St John’s Passion

2 n

Went to a performance of St John’s Passion in a lovely big church in Kensington recently.  The choir was very good, well worth listening to, with a lovely rich sound.  I wasn’t that impressed with the tenor though; I thought his diction wasn’t clear enough, and also there was no engagement with the audience.  It’s such a central role, ‘The Evangelist’, such a focal point for the piece, I would have thought it was an opportunity to really make your presence felt, and deliver it in a way that keeps the audience’s attention on you and on the story.  Basically, I don’t think the Evangelist was Evangelical enough.

I enjoyed it all though.  The penultimate chorus is a piece that, rather morbidly, I sometimes have to stop myself singing because I’ve always thought I’d have it played at my funeral.  I sung it years ago at school and it’s got itself deep in my soul.  I’ve always known it as ‘Lie still… (oh sacred limbs lie sleeping, and I will lay aside my weeping…)’.  But in this translation it was ‘Sleep well’.  Oh dear.  I don’t think ‘Sleep well’ has anything like the power of ‘Lie still’ in that context.

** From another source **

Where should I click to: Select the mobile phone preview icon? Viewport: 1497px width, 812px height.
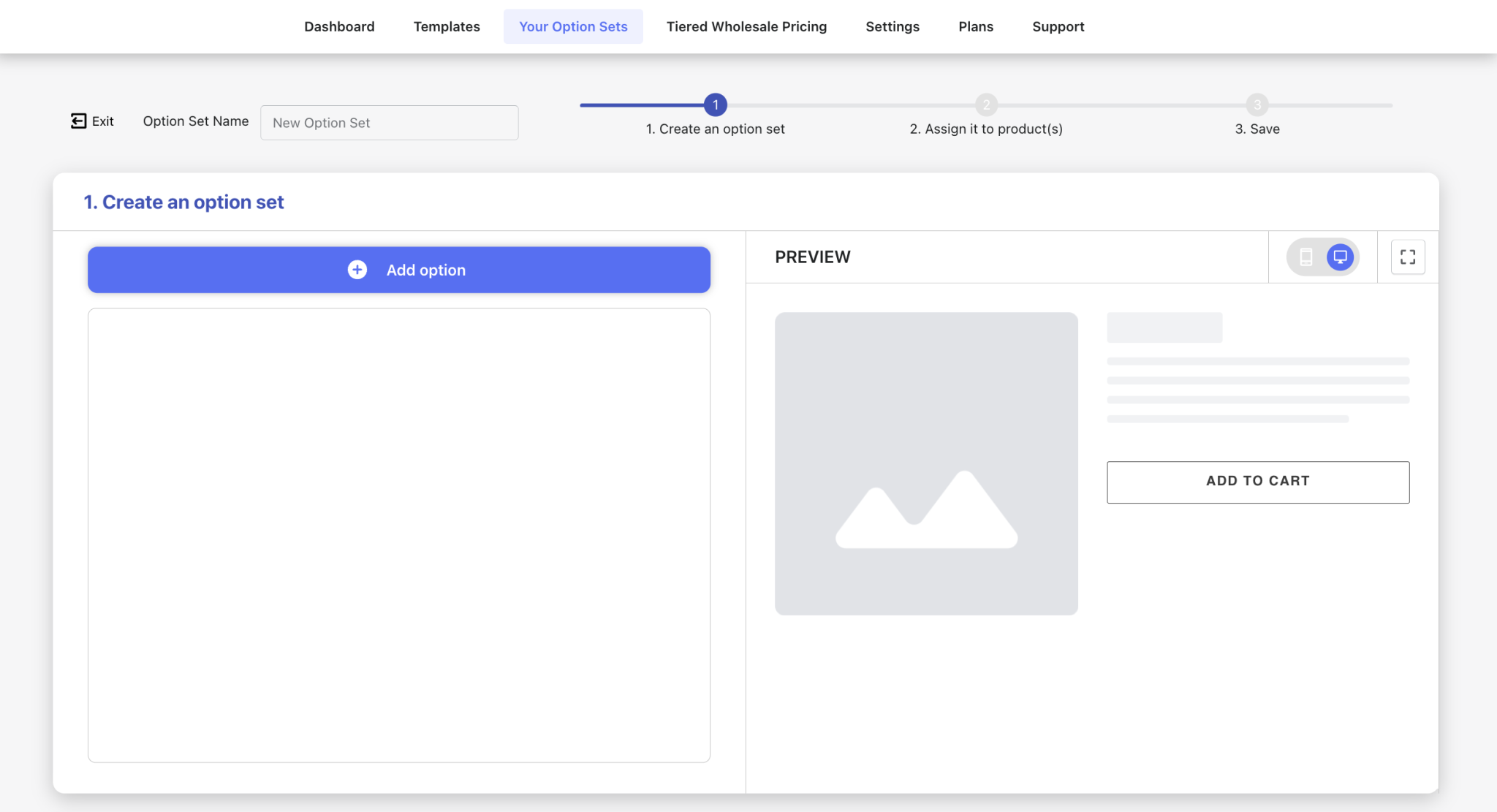(1305, 257)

I went on my own and of course it was impossible not to think about my partner (and his absence) the whole time.  When I go to things like this I’m experiencing what they say about how people can be lonely in a crowd.  There were loads of people there who were all obviously interested enough to listen to a serious classical piece like that, and I felt like I had something in common with them, and I belonged.  At yet of course everyone is in couples or family groups, and though you sort of look at people with a smile on your face in the hope of striking up a conversation, no-one spoke to me at all.

In fact the whole of that day, my only attempt at interacting with someone was to make a comment to a guy walking a little white dog just like the one that’s recently won Crufts.  I said something like, ‘Oh look, it’s the Crufts winner!  Any relation?’  He didn’t really respond and the dog just pooed right in front of me.